With hindsight the biggest failure of revolutionary minorities was to draw the lessons from the appearance in the mass strikes of unofficial strike committees, mass meetings, discussion groups, etc. The syndicalist movement in particular remained wedded to the two false alternatives of transforming the existing trade unions or creating new unions. At this stage it was not clear to many workers that the tendency for the trade unions to be integrated into the capitalist state was already an irreversible process, but even the clearest revolutionaries were unable to take up the work of the German and Dutch lefts around Luxemburg and Pannekoek on the lessons of the 1905 mass strike in Russia, or to grasp the historic significance of the appearance of the soviets or workers’ councils.
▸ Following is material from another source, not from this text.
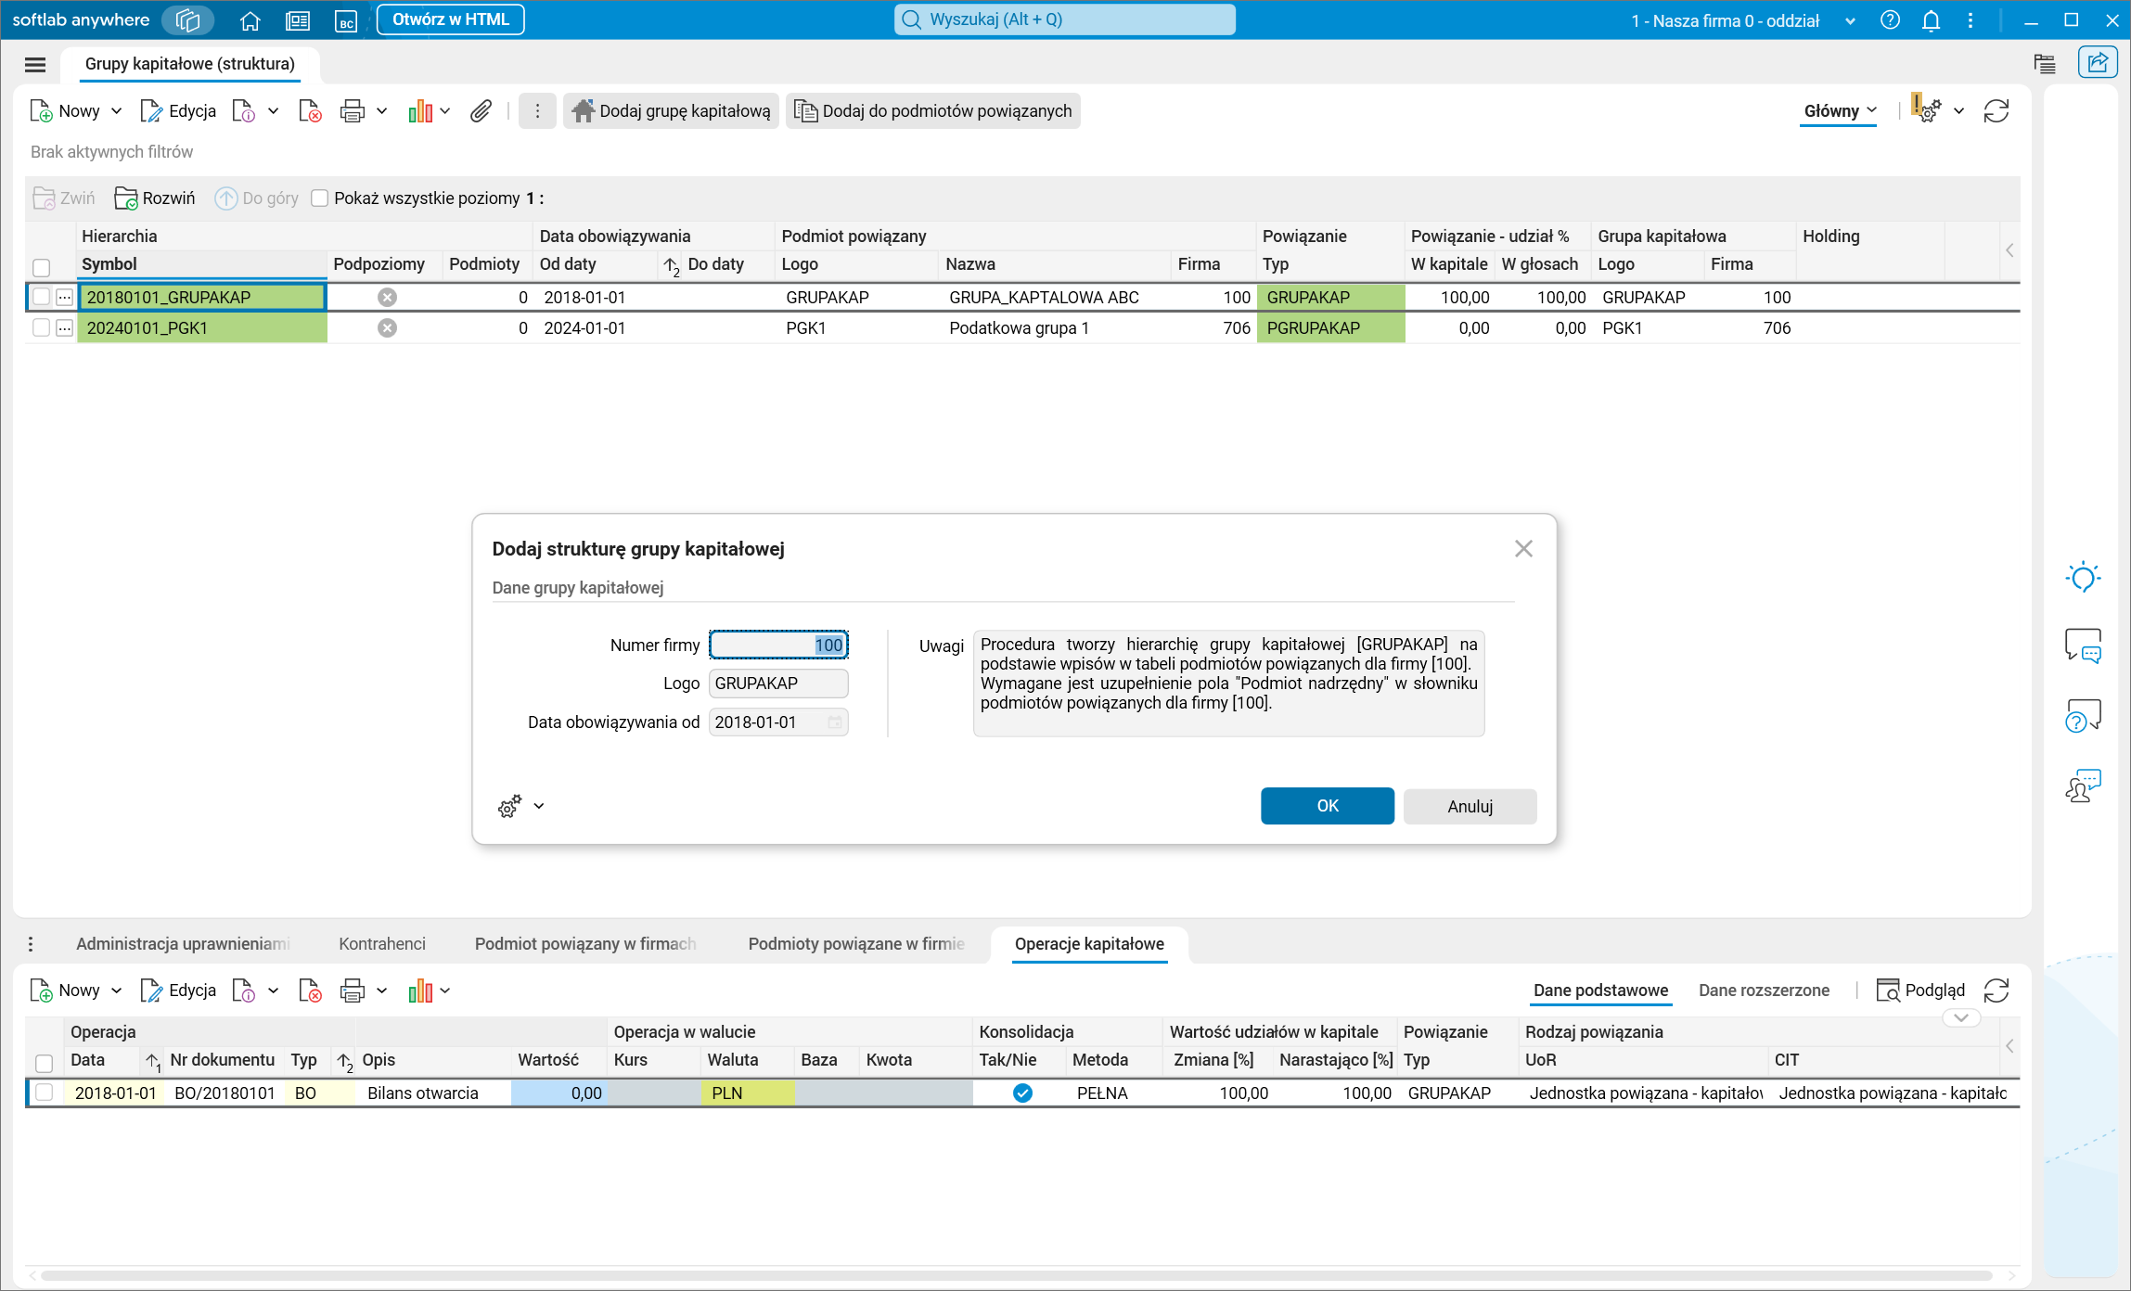
Task: Switch to the Kontrahenci tab
Action: (x=381, y=943)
The biggest strength of revolutionary minorities in Britain was their recognition of the reactionary nature of state capitalism and its danger to the working class struggle. For example, the 1913 platform of the syndicalist Industrial Democracy League identified the trend towards the centralisation of capitalist state power and denounced the Liberal Party’s social welfare legislation as “the extension of the tentacles of the state into the vitals of organised labour”.[4]
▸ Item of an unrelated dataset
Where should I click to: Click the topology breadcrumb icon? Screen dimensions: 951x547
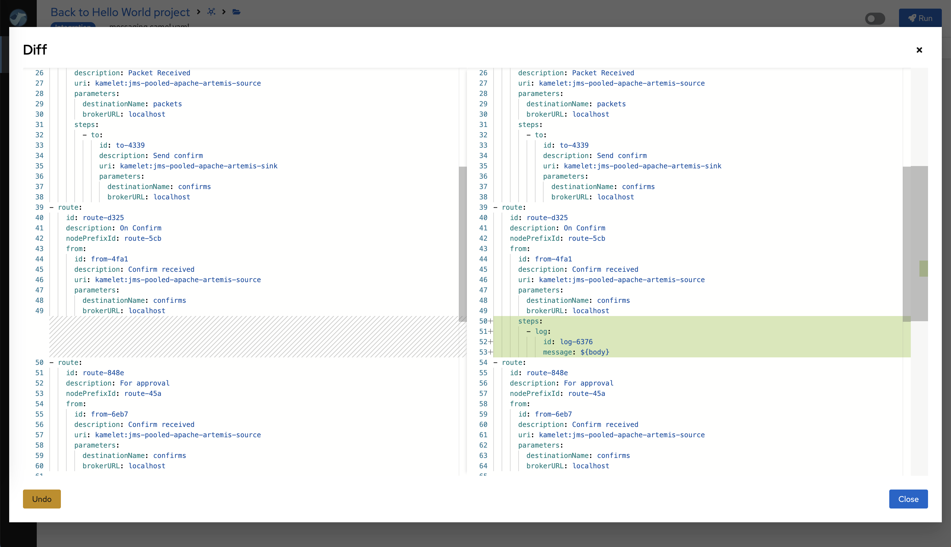[211, 12]
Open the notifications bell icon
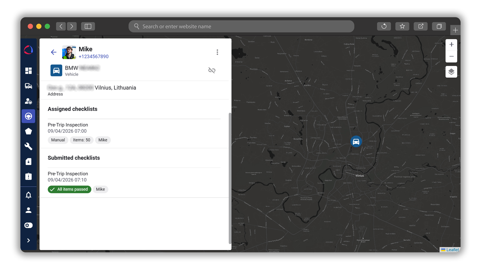The image size is (481, 272). click(x=28, y=195)
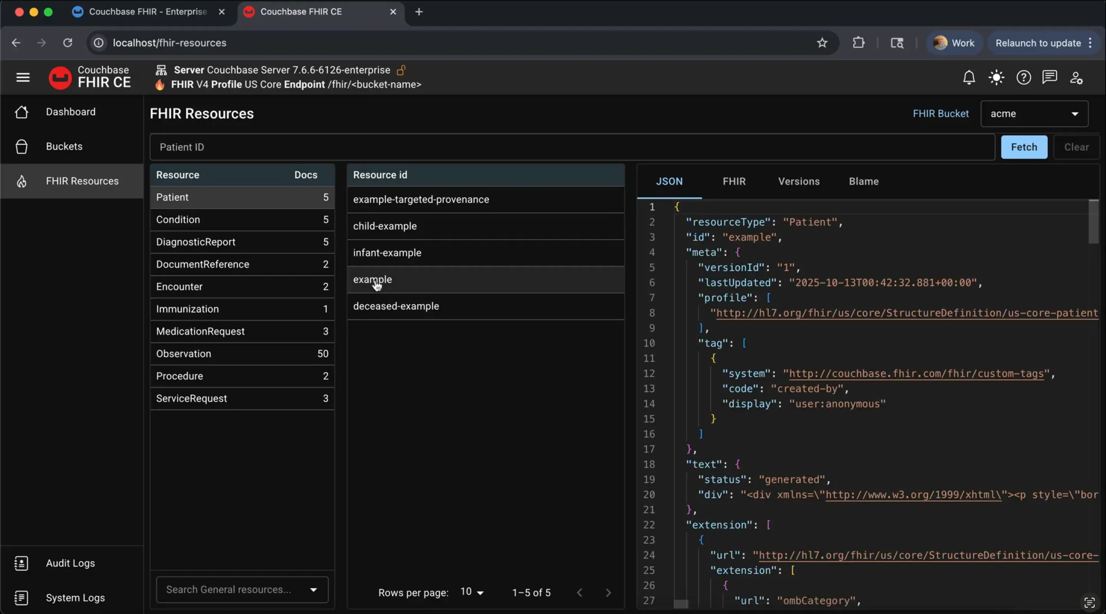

The clearest revolutionaries extended this analysis to the trade unions. In 1911 the Durham miners’ leader George Harvey, a leading SLP member, warned that: “the trade union movement is tending to create a sort of organ of oppression within the masters’ organ of oppression - the state - and an army of despotic union chiefs who are interested in reconciling, as far as possible, the interests of masters and men”.[5] By 1917 this solid insight enabled the majority of the SLP to conclude that capitalism had definitely entered its epoch of decadence, and to support the formation of unofficial workshop committees as embryo soviets.

Conclusion

The sheer breadth and intensity of the pre-war mass strikes encouraged illusions in the ability of the working class to emancipate itself through the use of its economic power alone, and despite the depth of opportunism in the workers’ movement the integration of the existing trade unions into the capitalist state was not yet proven by the tests of war and revolution. It was the outbreak of imperialist war in 1914 that sealed the trade unions’ betrayal through their abandonment of internationalism and confirmed the necessity for a revolutionary assault on the power of the capitalist state.
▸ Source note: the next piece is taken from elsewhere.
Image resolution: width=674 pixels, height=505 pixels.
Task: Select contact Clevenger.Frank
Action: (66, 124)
The pre-war mass strikes in Britain and Ireland were inevitably overshadowed by the even greater revolutionary wave that ended the first world war which culminated in the seizure of political power by the working class in Russia. But today, when we are seeing the spectre of class struggle return to haunt the decrepit capitalist system, again led by younger generations of workers anxious to fight back against the attacks of capital, we can find in these struggles – in their immense militancy, their capacity to organise and extend the movement, and willingness to take on the capitalist class – a rich source of lessons and inspiration. One key lesson is the central importance of the revolutionary minorities of the working class in clarifying its historic tasks and the methods and tactics needed to achieve them.  

MH 26/3/11

see

 

Mass strikes in Britain: the ‘Great Labour Unrest’, 1910-1914

 

 

 

 

[1]. Industrial Syndicalist, December 1910, quoted in James Hinton, Labour and Socialism, 1983, p.91.

 

[3]. Harry Quelch at the first conference of the BSP in 1912, cited in Walter Kendall,The Revolutionary Movement in Britain 1900-1921,1969, p.29.

 

[4]. Cited in Bob Holton, British Syndicalism 1900-1914, 1976, p.145.

 

[5]. Industrial unionism and the mining industry, 1911, quoted by Raymond Challinor, The Origins of British Bolshevism, 1977, p.73.